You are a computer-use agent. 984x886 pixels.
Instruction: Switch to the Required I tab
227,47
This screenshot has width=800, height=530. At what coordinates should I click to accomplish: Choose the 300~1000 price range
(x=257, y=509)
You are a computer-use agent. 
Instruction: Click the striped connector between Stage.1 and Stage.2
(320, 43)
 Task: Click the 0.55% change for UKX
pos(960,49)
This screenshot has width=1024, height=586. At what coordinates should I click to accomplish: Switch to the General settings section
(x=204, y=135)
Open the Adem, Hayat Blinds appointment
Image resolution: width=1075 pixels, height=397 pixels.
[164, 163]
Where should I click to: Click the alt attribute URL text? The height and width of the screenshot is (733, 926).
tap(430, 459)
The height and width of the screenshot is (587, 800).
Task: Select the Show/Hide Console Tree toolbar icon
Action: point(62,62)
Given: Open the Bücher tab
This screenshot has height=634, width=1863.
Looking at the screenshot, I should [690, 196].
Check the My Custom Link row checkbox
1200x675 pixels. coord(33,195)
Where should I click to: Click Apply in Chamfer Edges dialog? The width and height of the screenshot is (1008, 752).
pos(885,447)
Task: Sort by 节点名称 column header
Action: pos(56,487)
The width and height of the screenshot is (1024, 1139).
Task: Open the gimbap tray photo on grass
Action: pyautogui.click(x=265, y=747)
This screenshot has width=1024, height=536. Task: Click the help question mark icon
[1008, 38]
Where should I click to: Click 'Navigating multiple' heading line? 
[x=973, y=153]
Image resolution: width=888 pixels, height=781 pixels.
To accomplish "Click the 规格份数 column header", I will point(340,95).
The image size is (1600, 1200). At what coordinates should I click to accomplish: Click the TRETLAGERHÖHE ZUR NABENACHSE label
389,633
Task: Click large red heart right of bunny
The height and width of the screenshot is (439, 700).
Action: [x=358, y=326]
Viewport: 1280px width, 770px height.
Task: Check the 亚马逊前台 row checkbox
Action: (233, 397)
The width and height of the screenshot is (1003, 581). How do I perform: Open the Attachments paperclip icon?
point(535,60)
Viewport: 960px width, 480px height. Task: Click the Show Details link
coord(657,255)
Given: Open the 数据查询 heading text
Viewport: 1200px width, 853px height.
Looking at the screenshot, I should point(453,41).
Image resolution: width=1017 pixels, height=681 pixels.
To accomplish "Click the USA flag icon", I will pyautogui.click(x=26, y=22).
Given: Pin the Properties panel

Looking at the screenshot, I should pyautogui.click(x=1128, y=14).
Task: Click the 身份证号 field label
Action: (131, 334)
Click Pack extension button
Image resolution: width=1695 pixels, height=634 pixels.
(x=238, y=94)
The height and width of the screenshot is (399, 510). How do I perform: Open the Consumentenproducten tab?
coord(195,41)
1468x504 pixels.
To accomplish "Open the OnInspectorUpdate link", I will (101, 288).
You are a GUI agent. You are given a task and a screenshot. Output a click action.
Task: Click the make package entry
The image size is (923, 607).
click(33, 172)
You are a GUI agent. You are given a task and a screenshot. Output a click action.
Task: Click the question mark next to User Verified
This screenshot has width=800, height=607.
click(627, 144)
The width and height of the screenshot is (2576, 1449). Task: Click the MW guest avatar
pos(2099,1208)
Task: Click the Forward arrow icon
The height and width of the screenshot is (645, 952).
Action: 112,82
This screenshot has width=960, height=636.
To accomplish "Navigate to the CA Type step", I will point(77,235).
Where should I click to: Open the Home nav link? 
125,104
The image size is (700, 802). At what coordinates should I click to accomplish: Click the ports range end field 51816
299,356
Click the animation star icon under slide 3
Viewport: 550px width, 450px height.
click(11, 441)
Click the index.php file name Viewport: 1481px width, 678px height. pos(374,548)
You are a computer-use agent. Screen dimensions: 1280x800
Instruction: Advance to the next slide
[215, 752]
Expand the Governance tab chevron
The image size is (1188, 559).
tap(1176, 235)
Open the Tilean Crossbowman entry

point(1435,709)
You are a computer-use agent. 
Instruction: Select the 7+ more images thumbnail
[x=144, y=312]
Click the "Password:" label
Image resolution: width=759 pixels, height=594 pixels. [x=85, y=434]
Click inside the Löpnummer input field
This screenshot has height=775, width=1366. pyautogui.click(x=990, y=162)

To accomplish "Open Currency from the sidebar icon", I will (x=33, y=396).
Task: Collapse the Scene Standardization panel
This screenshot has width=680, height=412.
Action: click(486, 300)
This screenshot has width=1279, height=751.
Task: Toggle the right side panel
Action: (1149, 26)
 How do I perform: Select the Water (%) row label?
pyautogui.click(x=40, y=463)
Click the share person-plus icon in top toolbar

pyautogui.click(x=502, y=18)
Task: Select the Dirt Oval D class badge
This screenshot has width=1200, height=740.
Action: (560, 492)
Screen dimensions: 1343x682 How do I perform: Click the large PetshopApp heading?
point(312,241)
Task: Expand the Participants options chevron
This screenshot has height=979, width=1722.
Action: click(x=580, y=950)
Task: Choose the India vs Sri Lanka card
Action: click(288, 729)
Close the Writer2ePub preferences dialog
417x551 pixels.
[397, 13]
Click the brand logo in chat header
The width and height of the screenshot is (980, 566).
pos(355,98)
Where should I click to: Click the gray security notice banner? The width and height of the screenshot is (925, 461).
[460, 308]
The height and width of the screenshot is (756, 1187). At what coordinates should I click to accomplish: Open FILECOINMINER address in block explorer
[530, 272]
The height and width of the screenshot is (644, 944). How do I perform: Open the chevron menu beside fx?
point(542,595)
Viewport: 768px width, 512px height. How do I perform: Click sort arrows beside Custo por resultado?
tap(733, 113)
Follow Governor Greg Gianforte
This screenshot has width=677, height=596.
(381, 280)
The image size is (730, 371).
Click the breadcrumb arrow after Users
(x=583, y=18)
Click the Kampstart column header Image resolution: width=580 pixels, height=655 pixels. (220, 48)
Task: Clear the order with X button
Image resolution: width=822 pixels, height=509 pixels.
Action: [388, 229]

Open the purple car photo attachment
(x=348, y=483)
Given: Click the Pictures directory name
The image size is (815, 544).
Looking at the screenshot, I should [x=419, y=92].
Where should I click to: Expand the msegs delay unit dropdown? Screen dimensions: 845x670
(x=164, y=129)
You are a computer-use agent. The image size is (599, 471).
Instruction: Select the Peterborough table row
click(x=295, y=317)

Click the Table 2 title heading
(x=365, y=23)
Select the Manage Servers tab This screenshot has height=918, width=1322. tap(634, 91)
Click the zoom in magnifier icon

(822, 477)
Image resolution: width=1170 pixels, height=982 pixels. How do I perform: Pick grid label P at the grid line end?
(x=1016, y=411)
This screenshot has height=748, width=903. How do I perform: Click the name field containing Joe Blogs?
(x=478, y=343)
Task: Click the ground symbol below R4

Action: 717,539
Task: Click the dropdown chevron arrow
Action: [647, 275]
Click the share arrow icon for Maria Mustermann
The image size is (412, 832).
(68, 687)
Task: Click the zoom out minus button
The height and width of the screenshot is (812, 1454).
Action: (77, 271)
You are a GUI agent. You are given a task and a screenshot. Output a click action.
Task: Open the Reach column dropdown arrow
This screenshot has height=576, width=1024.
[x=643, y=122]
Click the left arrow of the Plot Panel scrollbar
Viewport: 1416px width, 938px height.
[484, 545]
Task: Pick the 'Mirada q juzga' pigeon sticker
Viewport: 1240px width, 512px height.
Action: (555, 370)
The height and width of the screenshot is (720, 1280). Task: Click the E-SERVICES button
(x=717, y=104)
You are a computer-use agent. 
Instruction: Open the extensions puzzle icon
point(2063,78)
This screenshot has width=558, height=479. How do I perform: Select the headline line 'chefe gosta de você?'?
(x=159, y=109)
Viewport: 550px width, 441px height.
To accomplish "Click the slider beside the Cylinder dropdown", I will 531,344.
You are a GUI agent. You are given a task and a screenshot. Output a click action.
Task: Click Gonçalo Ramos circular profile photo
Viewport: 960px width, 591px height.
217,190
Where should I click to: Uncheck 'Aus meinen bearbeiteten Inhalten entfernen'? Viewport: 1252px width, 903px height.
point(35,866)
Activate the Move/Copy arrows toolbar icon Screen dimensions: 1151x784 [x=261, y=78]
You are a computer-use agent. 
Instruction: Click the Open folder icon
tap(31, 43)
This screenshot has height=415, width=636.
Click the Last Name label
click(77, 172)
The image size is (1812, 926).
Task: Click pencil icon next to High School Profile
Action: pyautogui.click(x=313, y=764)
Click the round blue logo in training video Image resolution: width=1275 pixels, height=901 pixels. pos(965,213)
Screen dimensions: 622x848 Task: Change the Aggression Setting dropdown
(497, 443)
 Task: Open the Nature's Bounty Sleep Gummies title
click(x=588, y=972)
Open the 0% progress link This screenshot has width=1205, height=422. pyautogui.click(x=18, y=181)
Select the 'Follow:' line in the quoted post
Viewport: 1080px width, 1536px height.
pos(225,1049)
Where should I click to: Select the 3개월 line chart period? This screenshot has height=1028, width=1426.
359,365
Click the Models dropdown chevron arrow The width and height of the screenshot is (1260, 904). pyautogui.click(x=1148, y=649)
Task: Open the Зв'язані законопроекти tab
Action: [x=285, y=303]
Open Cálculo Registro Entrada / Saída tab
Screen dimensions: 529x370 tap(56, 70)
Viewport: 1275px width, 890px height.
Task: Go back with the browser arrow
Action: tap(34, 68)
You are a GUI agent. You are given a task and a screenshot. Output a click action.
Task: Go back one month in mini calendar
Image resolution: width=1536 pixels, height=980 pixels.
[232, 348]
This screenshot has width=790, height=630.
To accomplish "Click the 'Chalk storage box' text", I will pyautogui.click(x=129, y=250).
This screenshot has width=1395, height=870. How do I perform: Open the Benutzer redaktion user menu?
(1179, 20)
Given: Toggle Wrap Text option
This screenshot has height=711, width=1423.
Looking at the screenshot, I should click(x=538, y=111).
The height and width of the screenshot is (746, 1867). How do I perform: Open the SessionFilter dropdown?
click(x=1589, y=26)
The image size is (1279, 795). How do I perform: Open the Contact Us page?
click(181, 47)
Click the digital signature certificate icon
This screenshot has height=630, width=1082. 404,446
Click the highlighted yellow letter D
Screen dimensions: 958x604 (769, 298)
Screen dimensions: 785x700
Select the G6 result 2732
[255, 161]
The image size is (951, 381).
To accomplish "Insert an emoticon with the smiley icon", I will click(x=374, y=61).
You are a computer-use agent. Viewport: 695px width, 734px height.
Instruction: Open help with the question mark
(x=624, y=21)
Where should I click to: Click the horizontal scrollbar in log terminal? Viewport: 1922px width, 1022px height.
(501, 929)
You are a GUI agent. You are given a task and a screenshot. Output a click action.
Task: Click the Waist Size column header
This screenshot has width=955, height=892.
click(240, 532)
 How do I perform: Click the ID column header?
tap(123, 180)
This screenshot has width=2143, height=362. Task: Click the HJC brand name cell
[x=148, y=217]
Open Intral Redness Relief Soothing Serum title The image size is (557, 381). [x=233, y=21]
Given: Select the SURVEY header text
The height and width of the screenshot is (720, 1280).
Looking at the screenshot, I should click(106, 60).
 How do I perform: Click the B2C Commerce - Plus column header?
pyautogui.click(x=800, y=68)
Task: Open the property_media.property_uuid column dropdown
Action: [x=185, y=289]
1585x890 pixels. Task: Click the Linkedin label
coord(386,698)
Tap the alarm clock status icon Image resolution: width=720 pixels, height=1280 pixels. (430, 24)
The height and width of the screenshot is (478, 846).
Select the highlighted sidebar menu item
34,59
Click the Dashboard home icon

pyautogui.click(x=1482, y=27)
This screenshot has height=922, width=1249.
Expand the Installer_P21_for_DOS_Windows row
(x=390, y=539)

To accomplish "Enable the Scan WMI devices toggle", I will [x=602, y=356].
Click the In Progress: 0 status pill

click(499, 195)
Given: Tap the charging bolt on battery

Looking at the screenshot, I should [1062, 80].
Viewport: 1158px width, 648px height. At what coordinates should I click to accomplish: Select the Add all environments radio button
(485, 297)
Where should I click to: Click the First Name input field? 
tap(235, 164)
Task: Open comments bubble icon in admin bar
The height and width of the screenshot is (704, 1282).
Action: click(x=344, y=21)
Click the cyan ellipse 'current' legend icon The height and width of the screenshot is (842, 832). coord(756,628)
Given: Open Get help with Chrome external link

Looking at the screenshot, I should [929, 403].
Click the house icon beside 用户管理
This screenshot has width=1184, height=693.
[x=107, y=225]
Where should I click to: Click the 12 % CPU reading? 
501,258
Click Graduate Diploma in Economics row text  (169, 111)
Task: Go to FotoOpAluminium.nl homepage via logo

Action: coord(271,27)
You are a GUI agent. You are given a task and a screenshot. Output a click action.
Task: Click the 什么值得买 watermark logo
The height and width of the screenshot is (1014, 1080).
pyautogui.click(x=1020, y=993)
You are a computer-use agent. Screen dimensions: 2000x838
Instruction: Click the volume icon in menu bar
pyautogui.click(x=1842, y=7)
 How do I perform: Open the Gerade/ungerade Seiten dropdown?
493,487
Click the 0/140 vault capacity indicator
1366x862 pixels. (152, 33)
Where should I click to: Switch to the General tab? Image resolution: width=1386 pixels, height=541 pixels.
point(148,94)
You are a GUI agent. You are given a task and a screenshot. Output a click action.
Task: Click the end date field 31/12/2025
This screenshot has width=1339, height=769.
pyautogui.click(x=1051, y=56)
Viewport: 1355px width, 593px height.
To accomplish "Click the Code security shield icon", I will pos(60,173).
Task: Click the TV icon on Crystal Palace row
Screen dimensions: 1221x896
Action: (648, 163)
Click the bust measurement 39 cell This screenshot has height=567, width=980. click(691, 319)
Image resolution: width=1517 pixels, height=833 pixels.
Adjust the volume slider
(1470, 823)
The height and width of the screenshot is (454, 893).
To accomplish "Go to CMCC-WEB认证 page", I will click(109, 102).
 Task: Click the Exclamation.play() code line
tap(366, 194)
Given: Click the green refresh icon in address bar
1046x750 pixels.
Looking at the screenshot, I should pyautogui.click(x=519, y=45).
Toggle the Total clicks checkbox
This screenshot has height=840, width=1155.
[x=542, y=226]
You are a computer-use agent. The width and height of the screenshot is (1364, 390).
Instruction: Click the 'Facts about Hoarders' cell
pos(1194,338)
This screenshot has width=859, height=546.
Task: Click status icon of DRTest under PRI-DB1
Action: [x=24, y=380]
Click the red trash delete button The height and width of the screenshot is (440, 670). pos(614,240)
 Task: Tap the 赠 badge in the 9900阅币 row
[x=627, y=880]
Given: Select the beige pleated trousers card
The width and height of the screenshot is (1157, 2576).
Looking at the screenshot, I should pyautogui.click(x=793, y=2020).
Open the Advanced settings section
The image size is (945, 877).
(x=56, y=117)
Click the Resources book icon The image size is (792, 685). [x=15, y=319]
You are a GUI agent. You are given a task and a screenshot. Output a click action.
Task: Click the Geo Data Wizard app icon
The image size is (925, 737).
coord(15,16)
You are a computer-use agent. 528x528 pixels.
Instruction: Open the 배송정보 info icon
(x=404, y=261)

## Task goal
Repeat, without change, each line of the data above from the one that contains "Open the Advanced settings section" through the final line, counting both.

## Solution for this task
Open the Advanced settings section
The image size is (945, 877).
(x=56, y=117)
Click the Resources book icon The image size is (792, 685). [x=15, y=319]
You are a GUI agent. You are given a task and a screenshot. Output a click action.
Task: Click the Geo Data Wizard app icon
The image size is (925, 737).
coord(15,16)
You are a computer-use agent. 528x528 pixels.
Instruction: Open the 배송정보 info icon
(x=404, y=261)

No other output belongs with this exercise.